Mr. Speaker, I am proud to rise today to present Canada’s Economic Action Plan 2014. This prudent plan builds on our record of strong, sound and consistent fiscal management. It is a low-tax plan to promote jobs and economic growth and support Canadian families. And it is a common sense plan that will see Canada return to a balanced budget in 2015.

Economic Action Plan 2014 sticks to the principles that we adopted when I rose to deliver our Government’s first budget in 2006 during good times. What did our Government do then, when our budget was in surplus and when few could see dark clouds on the horizon?

We paid down our federal debt.

We lowered taxes for families and job creators.

We made sure our fiscal house was in order.

Why did we do this? Because it was the responsible way to a brighter future for Canadians.

Financial prudence now leads to financial prosperity in the future. It leads to opportunity. And so it was that when economic bad times came, our country was better prepared than most.

Since the depths of the recession Canada has led the G7 in job creation. Coming out of the recession Canada had a triple-A credit rating with a stable outlook — which was and still is virtually unmatched among our peers.
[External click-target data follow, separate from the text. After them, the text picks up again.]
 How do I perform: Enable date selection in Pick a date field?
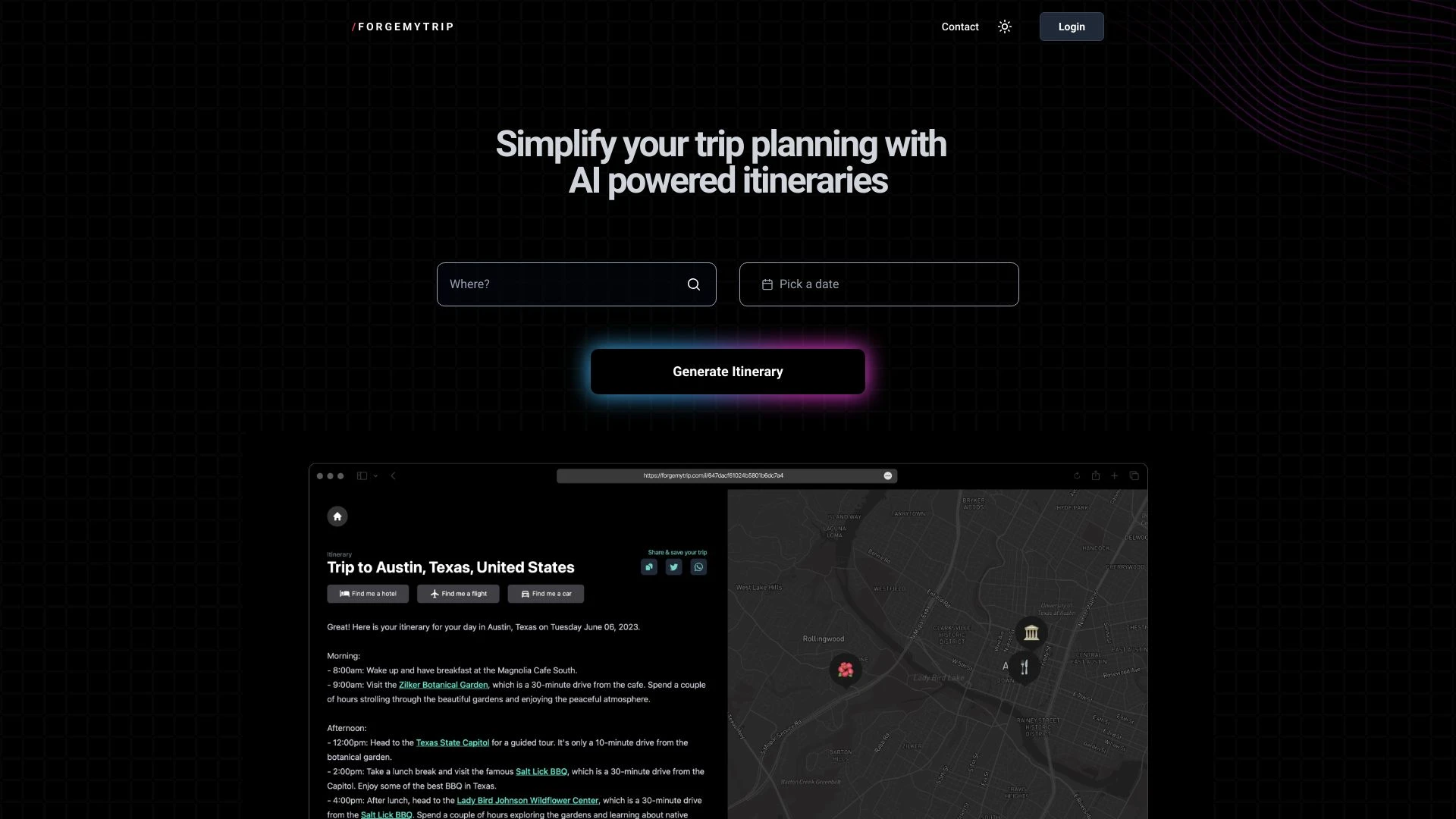click(x=878, y=284)
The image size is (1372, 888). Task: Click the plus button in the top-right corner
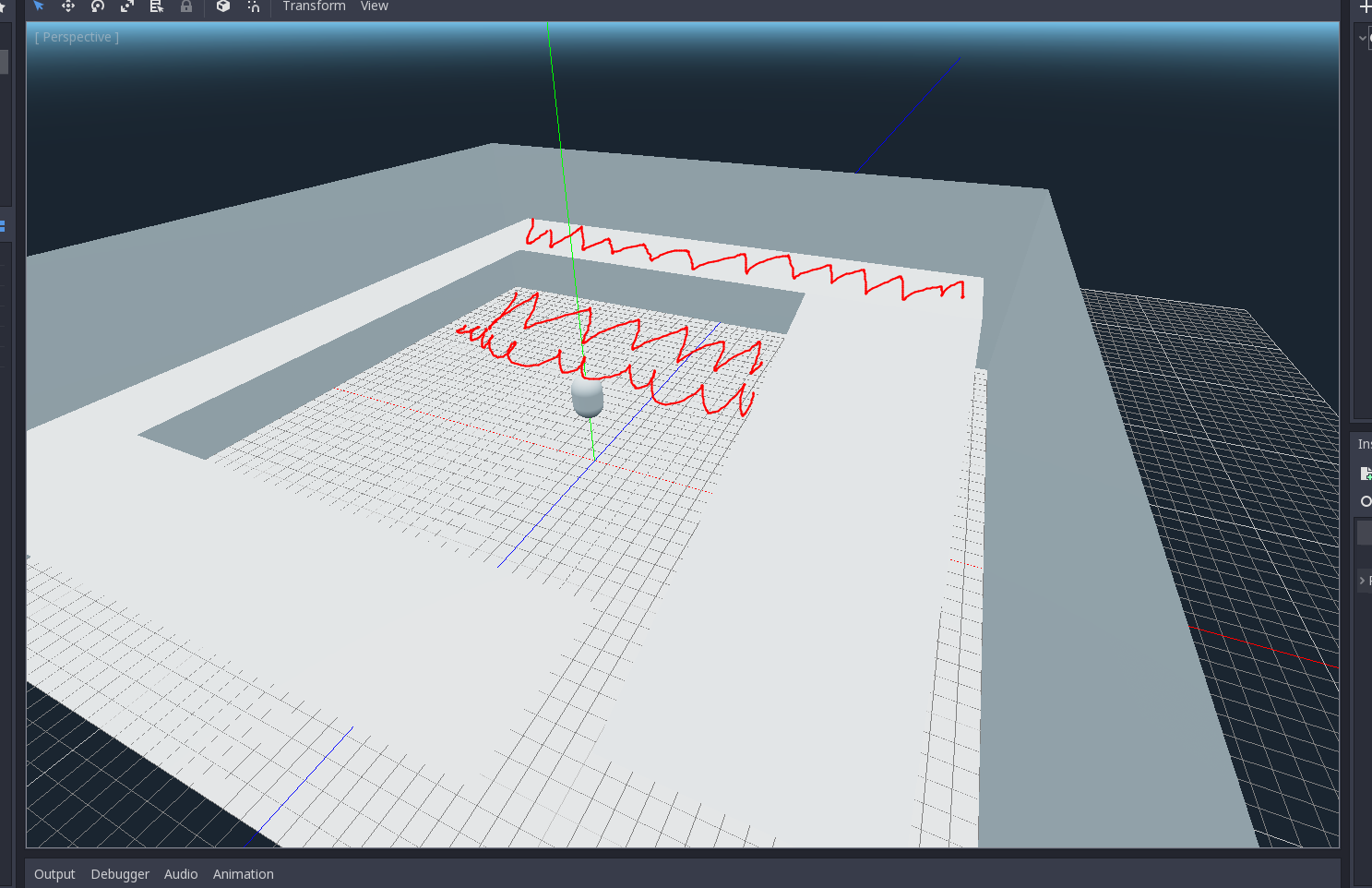coord(1365,8)
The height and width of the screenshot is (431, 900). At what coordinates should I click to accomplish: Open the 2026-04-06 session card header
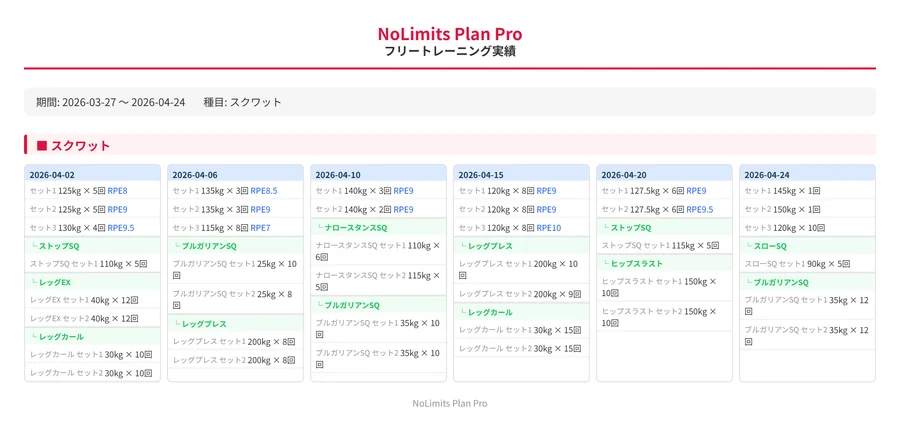[235, 174]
We have the best net debt-to-GDP ratio among G7 nations.

There are many reasons to be optimistic. There are signs of recovery around us. But there are also troubled waters. The world economy is still fragile — one need look no further than Europe and the emerging economies to see that.

Here at home, household debt is still higher than we’d like to see. And there are still too many Canadians looking for work, and too many employers looking for workers. There is still work to be done.
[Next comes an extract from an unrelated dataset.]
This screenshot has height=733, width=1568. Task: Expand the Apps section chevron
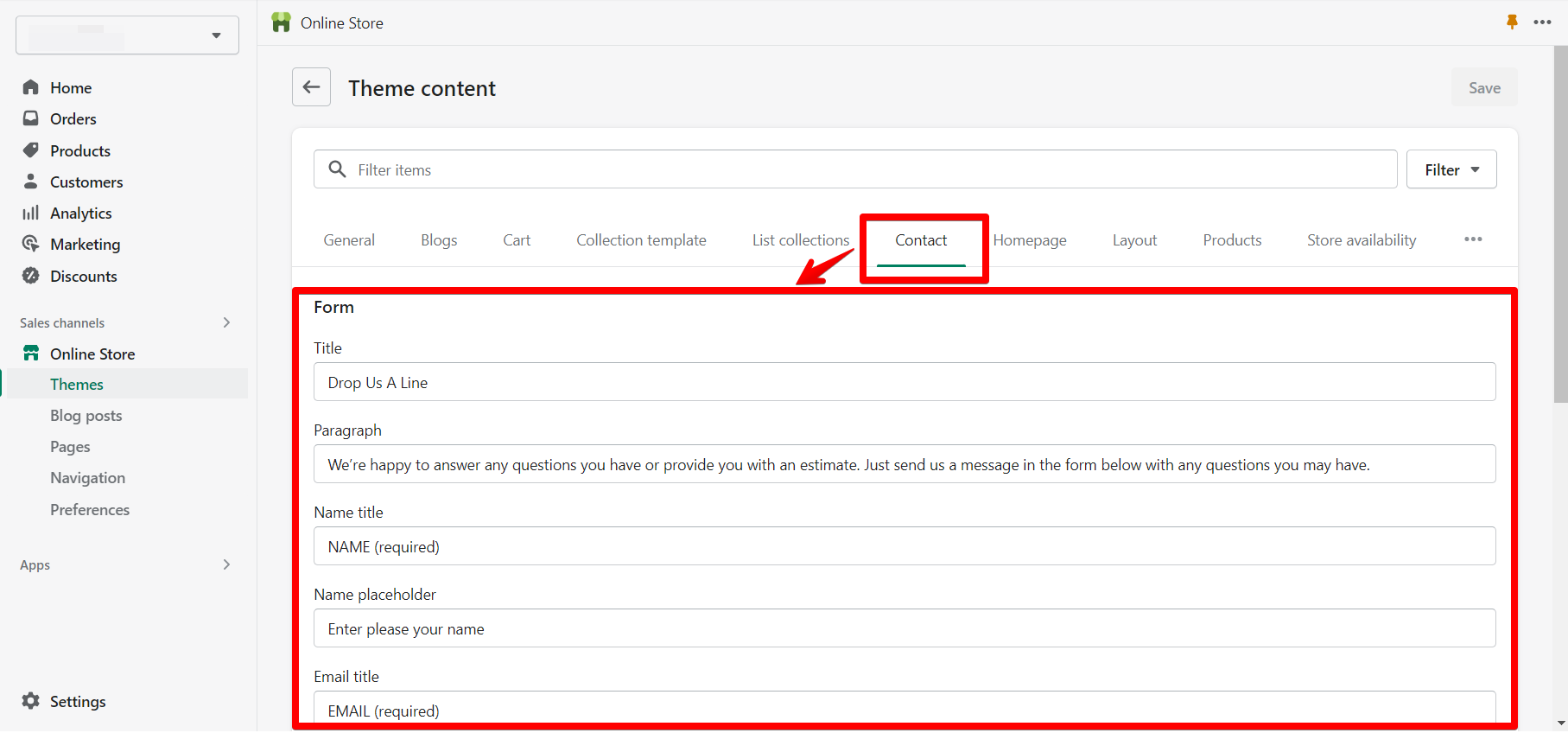226,564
As my favourite Father of Confederation, Thomas D’Arcy McGee, once said, “We are in the rapids and must go on.” And so, even as the times get better again, we will stay the course that has worked so well.

1. Balancing the Budget

Mr. Speaker, Sir John A. Macdonald — my other favourite Father of Confederation — could have been talking about our Economic Action Plan when he said, “the Government are merely trustees for the public.” And that is why we are so committed to balancing the budget and returning Canada to a position of fiscal strength.

When governments run prolonged deficits, they are spending money that belongs to future generations. Deficit spending endangers social programs we benefit from and our children will soon depend on.
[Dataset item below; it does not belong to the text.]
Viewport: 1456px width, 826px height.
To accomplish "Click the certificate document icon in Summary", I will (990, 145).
We also recognize that balanced budgets are important to the long-term prosperity of this country, inspiring confidence in investors and consumers, whose dollars grow the economy and create jobs, and ensuring interest rates stay low.

Canadians have trusted us with the economy and we have delivered. As we have promised, our Government remains committed to balancing the budget in 2015.

But I must be clear. We did not do this on the backs of ordinary Canadians or Canadians in need, or at the expense of our provinces and territories. We did not cut the programs Canadians rely on. We did not cut transfers to our provinces and territories — money they use for things like education and health care.

Rather, we did this by getting our own fiscal house in order. And, Mr. Speaker, that is exactly how our Government will continue.

Our Government has reduced direct program spending for the third year in a row in 2012-13. That is something no other government has done in decades.